Why should I not ask for a reply by email?
Many posters asking questions also ask for a reply to be sent to their email address instead of posted to alt.html. This does a disservice to the poster and people replying to that post and to other readers within the group.
Replying to the newsgroup is the norm, for a very good reason - peer-review. By posting to a newsgroup, all replies and answers are open to correction and clarification by the regular readers. This process allows both the original poster, and the participants in that thread to learn more about the topic of discussion since incorrect or inappropriate answers are pointed out and corrected, alternatives are suggested and discussed.
If a reply was done via email, then the onus is always on the original poster to check every single answer before actually implementing the solution. This treats Usenet as a lazy man's search engine, instead of a knowledge base of expertise and collaboration.
Many people ask for email replies because, they claim, that their newsserver doesn't keep posts for any length of time. This points out three common misconceptions about Usenet:
- Usenet is a helpdesk: This is not true at all. The reason so many experts spend a good deal of time on Usenet is to stay in touch with fellow experts, meet new people, keep informed of new trends and ideas - basically to socialise within a like-minded community. Their helpfulness is incidental - although completely welcome. They are looking to flex their skills with interesting problems and paradoxes - problems that they find interesting. No-one is compelled to answer any questions, and many posters displaying an expectance of an answer are normally ignored. Usenet is a discussion, not a game of twenty questions. It is a give-and-take community, what you put in, you always get back.

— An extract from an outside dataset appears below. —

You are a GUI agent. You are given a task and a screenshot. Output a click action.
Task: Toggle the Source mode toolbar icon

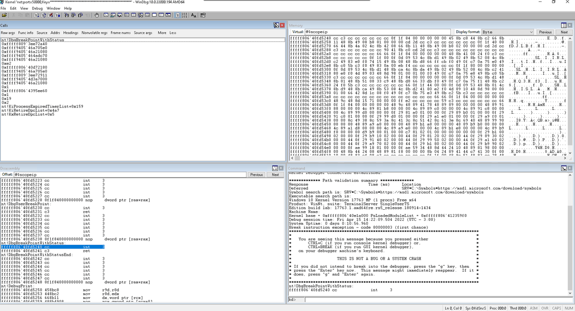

- Usenet posts are not archived: Again not true. Early in 2000 deja.com sold their Usenet archive to Google - the search engine specialists. A few months later Google launched a full Usenet Archive, with an archive history going back to early 1995. This archive is completely up-to-date, but not exactly realtime. So it is possible to find any thread discussed in alt.html and is widely available.
- Usenet is a realtime system: Yet again not true. It takes time for a post to replicate from one news server to another. This time span is anything from seconds to infinity. Sometimes posts are dropped because of network problems, space problems, filters or other preferences. Usenet is more of a batch processed system. For this reason, using the World Wide Web and a good search engine will give the poster an answer quicker, more completely, and a better chance of being correct than a Usenet post.